Initially, my ex-husband and I settled on joint (50/50) legal and physical custody. Little did I know that this arrangement had more to do with child support payments than actual parenting on his part. I recognized and corrected this problem before the final divorce decree, resulting in joint legal but primary physical custody for me.

His job has always required him to travel, and in the early years of our divorce he had them about 20% to my 80%, never because I restricted or prevented his access. His choice. 

Three years ago, he moved across the country, seeing his sons 2-3 times per year. Stereotypical Disneyland dad.

Fast forward to January of this year, and he's returned, not to where the boys and I live, but 3 hours away.

He's encouraging my 15 year-old to move to live with him, which sounds pretty sweet to a teenaged boy who's only ever known an absent dad.

He still travels out of province on an at least monthly basis.
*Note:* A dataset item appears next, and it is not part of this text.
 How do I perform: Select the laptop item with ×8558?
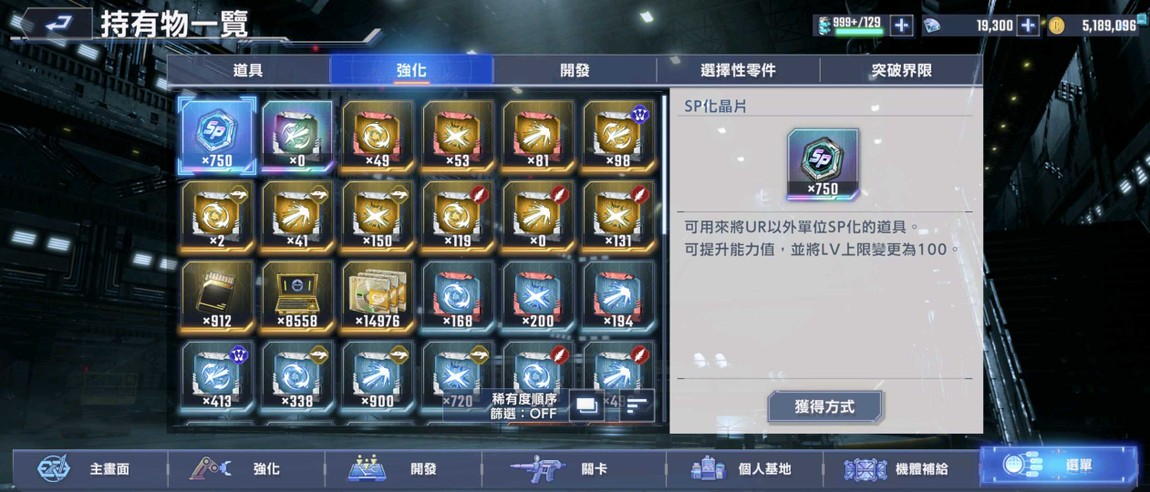297,295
He works from home otherwise, and I believe, could have chosen to live closer. My son moving so far away will completely impede my ability to remain involved in his life.

I also believe his grades will suffer, as will his athletic involvement at school. We currently live in a small town/ rural area, and my son benefits from small class sizes and personal attention from teachers. He is also able to participate in sports that he might not otherwise enjoy because there are fewer kids involved.

This is partly a moral dilemma, and partly legal. I don't think I'm legally bound to agree to this, but I want to respect my son's wishes. At the same time, I think that it's a huge mistake, and one that will affect his ability to attend a good college or university if his grades drop. 

Feedback?


----------



## golfergirl (Dec 8, 2010)

librarydragon said:


> I have been divorced for going on 6 years. Two boys, now ages 15 and 11. Remarried.
> 
> Initially, my ex-husband and I settled on joint (50/50) legal and physical custody. Little did I know that this arrangement had more to do with child support payments than actual parenting on his part. I recognized and corrected this problem before the final divorce decree, resulting in joint legal but primary physical custody for me.
> 
> ...


Does Dad finally want a relationship or child support motivated?
_Posted via Mobile Device_


----------



## librarydragon (Aug 20, 2011)

Could be both.

I've asked for a sworn letter from his employer stating how much travel is required, but have yet to see it.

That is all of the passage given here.